Trampoline park will fill former Sports Authority on Milwaukee Street

July 2, 2018

Original Article By: Idaho Business Review - Teya Vitu

Altitude Trampoline Park, a six-year-old national recreational trampoline company based in Colleyville, Texas, will end the two-year vacancy at the former Sports Authority space on Milwaukee Street.

Sports Authority departed from Boise’s Milwaukee Street July 31, 2016 and the 45,200-square-foot space behind Barnes & Noble had no takers until now.

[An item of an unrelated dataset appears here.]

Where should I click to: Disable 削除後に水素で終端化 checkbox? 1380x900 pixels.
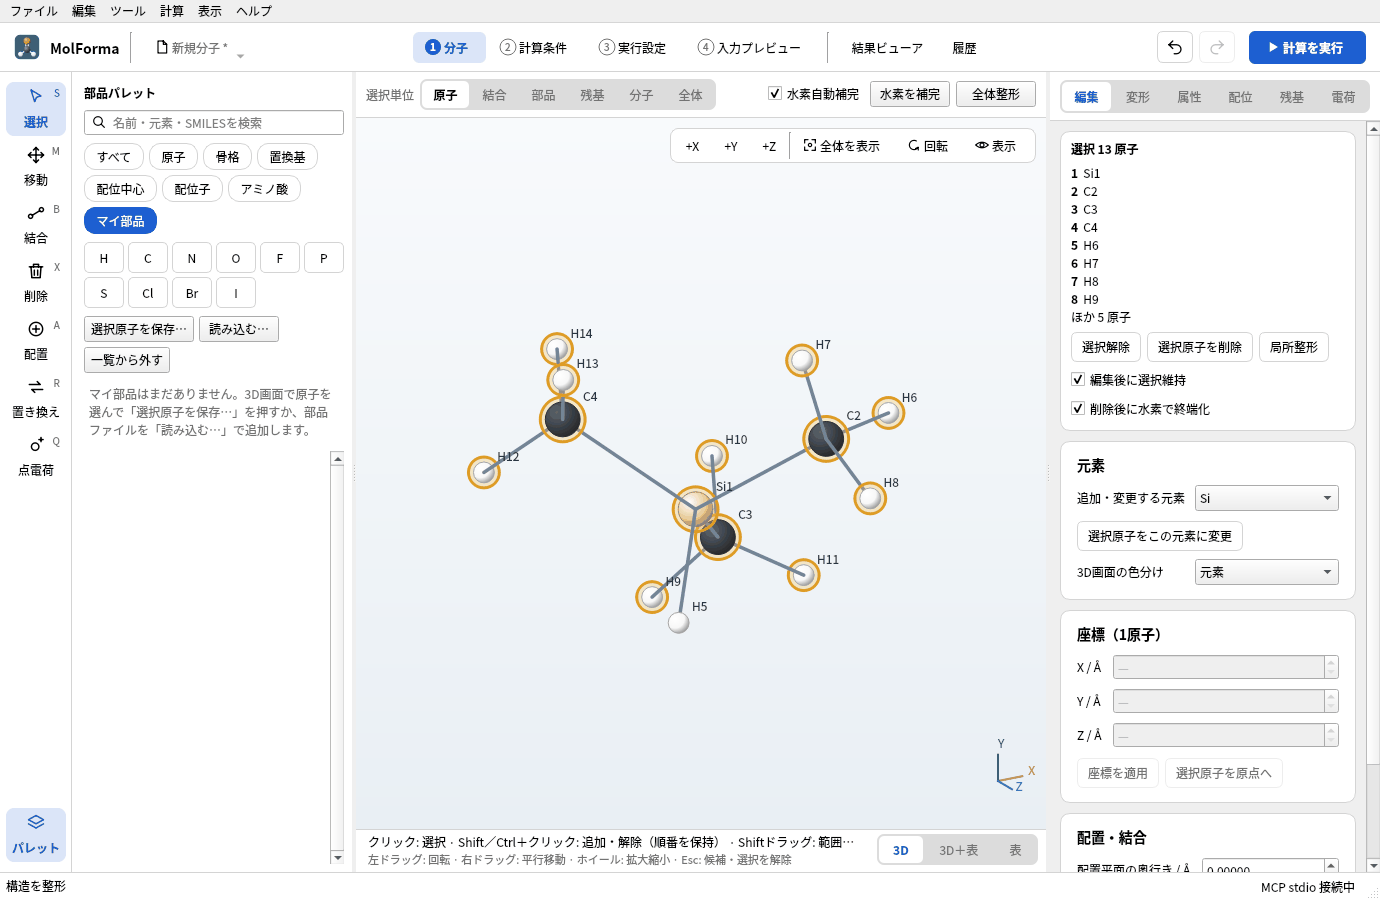tap(1078, 408)
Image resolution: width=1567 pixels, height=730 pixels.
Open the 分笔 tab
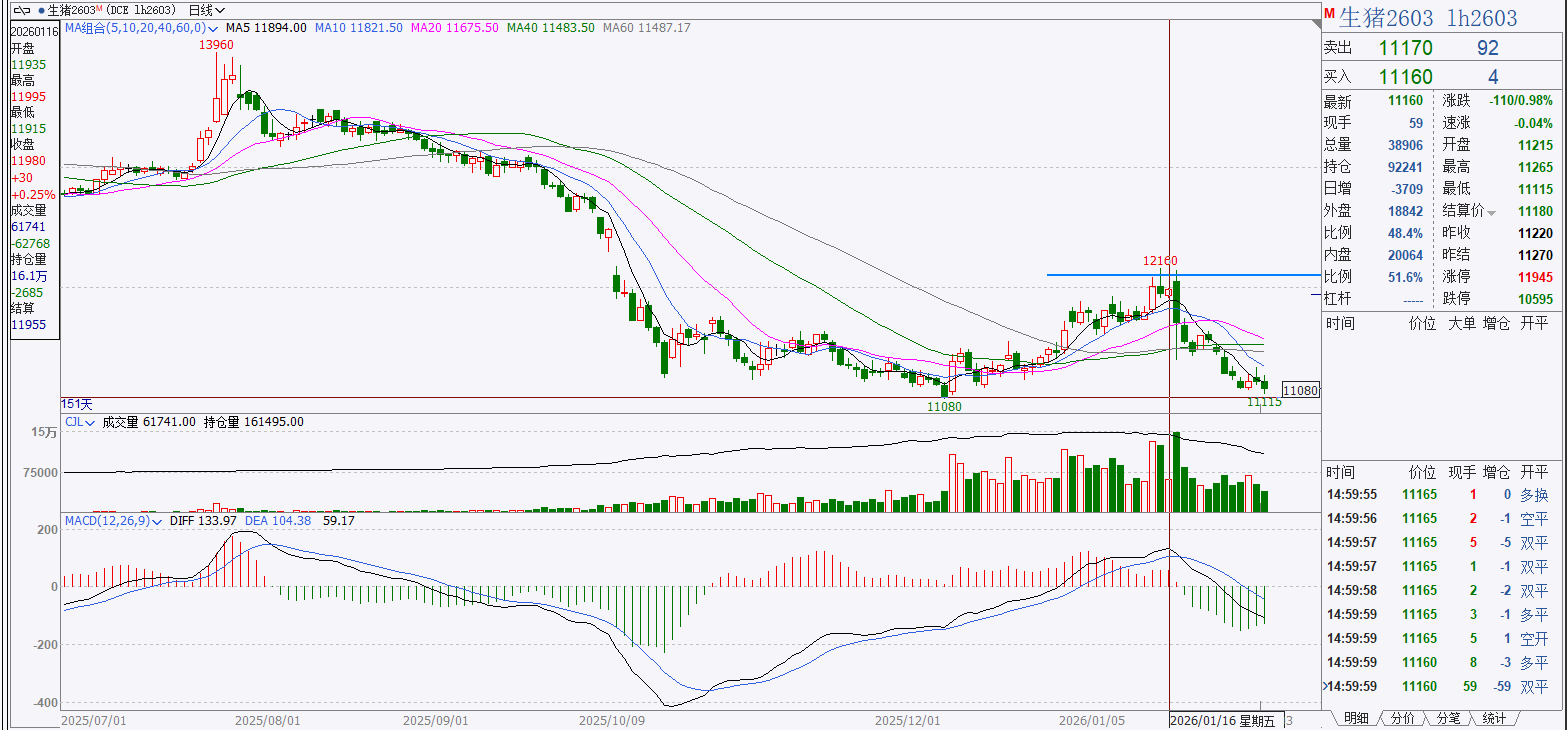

“We were fortunate to get Altitude,” said Bob Mitchell, the Thornton Oliver Keller broker who sealed the deal.

The space is the third of five former Sports Authority stores in Idaho to find a new use – all nontraditional for retail space – since the national sports retailer folded in 2016. CircusTrix, also a trampoline park, filled the Sports Authority in Nampa; and A SPiCRM call center now occupies a former Sports Authority space in Coeur d’Alene. The stores in Lewiston and Idaho Falls still have no tenants but a lease could be close for Idaho Falls.

“It’s just a matter of trying to be creative,” Mitchell said. “Any building can be used for a variety of purposes. Retail is always going to evolve. ”

The Sports Authority and Barnes & Noble building originally was a Grocery Warehouse. Mitchell noted the building has 25-foot ceilings, ideal for a trampoline park and not all that common in the Treasure Valley.

Erik Hamilton moved from Park City, Utah, to open the first Altitude Trampoline Park in Idaho – the third in the Pacific Northwest. A Spokane Altitude opened early in June; there is another in Marysville, Washington.  Altitudes in Boise; Portland, Oregon; Jordan, Utah; and Bellevue, Washington are under construction.

Hamilton put the Altitude sign up June 22 and expects to open in September or October. Phase Zero Design of Simsbury, Connecticut is the architect. Datum Construction of Meridian is the general contractor.

The Boise park will be one of the larger of the 56 Altitude parks now open in 23 states. Another 43 are under construction in existing states plus eight more states. Boise will have nearly all of the Altitude offerings, including performance trampoline, trapeze, rock walls, basketball and dodgeball, Hamilton said.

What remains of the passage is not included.